__SUPPLIED ENTRIES__
━━━━

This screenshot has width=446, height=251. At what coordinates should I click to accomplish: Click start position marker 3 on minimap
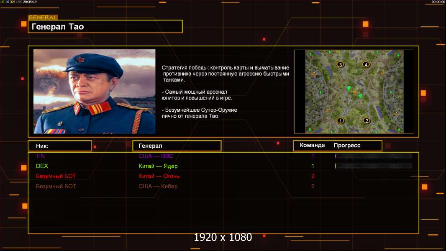click(x=341, y=64)
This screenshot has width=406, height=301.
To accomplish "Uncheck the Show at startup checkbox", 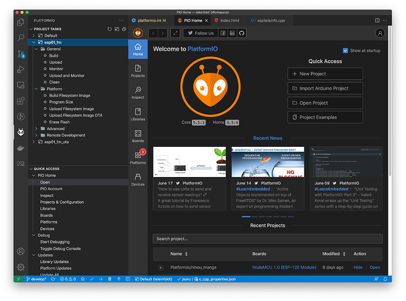I will click(x=345, y=51).
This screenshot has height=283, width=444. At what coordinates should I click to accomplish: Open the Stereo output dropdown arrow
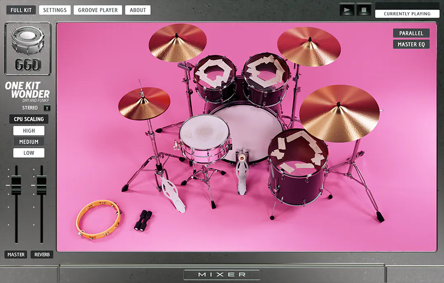click(x=47, y=108)
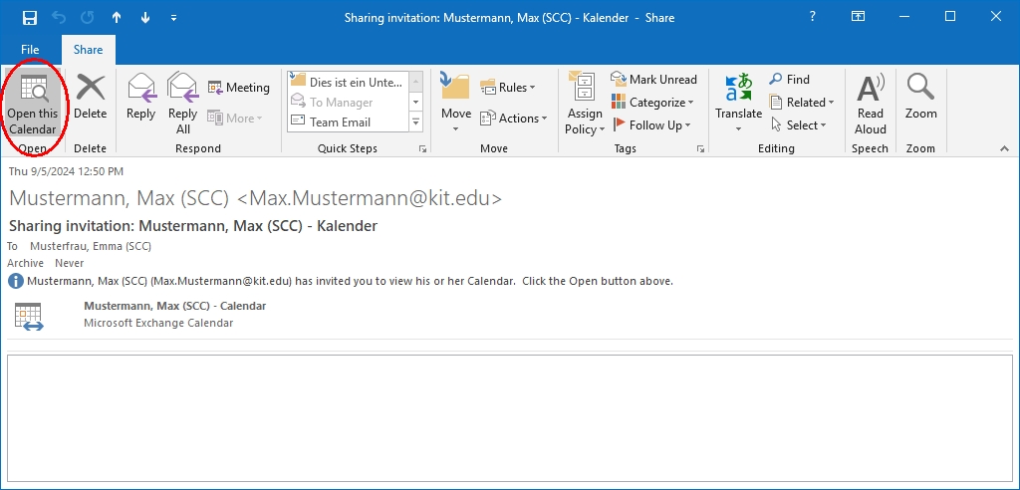
Task: Reply to the sender
Action: click(140, 98)

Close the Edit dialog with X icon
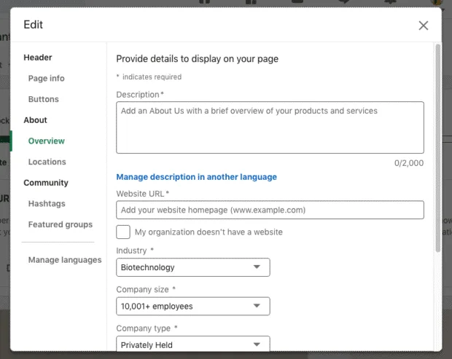click(423, 25)
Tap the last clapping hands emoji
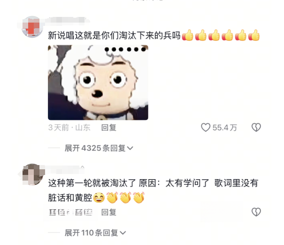The image size is (284, 245). pyautogui.click(x=139, y=198)
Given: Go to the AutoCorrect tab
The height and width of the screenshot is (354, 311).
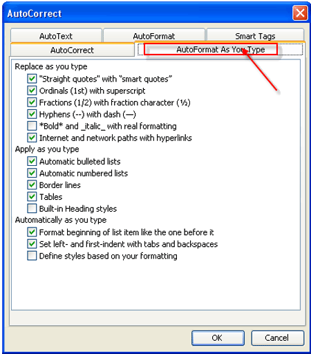Looking at the screenshot, I should pos(72,50).
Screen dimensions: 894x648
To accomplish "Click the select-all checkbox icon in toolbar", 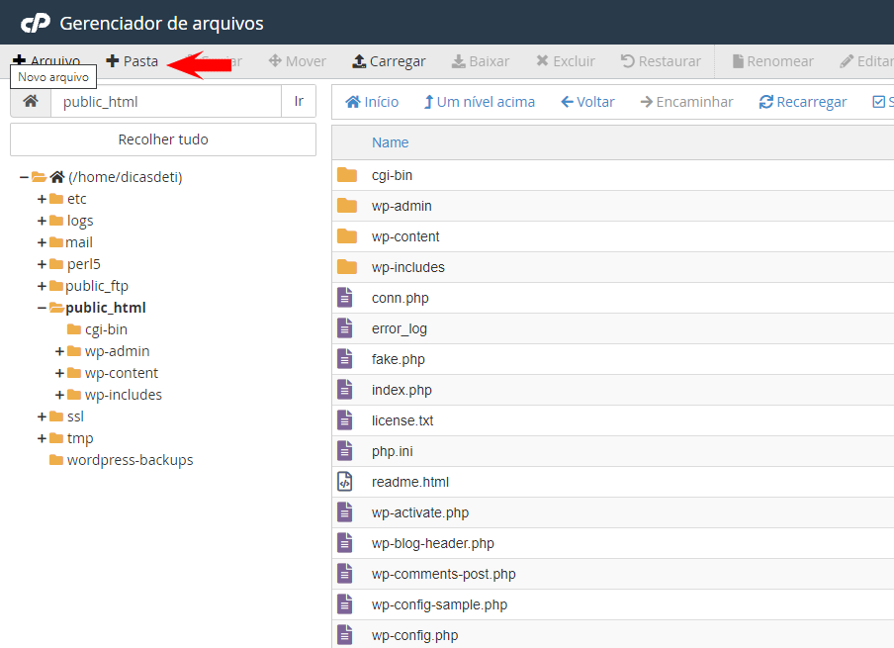I will coord(879,102).
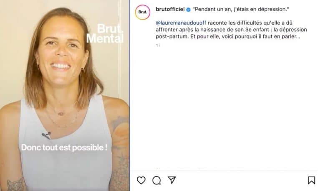Click the pendant necklace in the video
This screenshot has width=318, height=191.
pos(61,114)
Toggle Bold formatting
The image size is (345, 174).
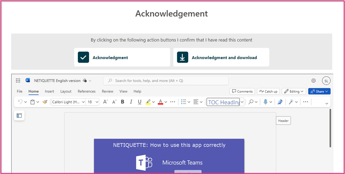[122, 102]
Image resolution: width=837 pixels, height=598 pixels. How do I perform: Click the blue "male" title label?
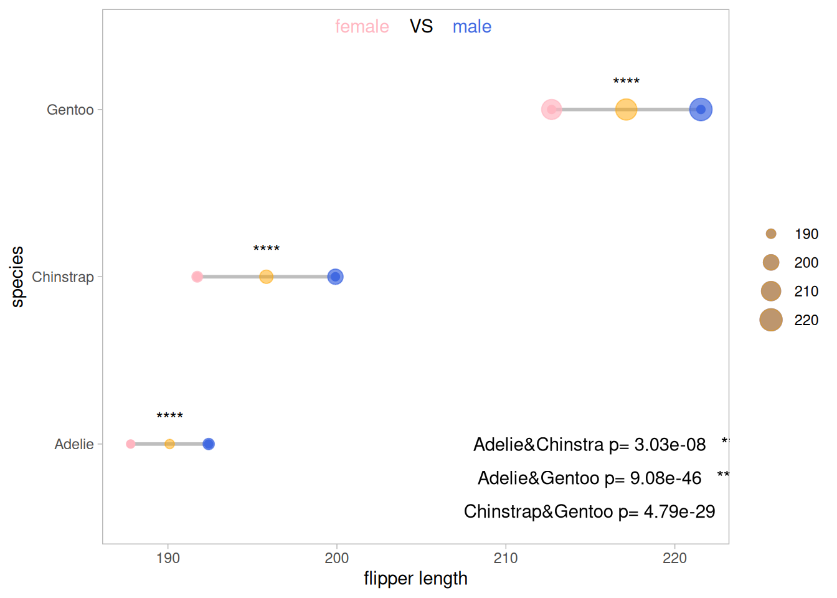[472, 27]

━━━━

__TASK REQUIREMENTS__
Reproduce word for word the lines from the one containing "Image resolution: width=837" through the end of the data, both ends kept. Drop the pictures.

__REPLY__
Image resolution: width=837 pixels, height=598 pixels. How do I perform: Click the blue "male" title label?
[472, 27]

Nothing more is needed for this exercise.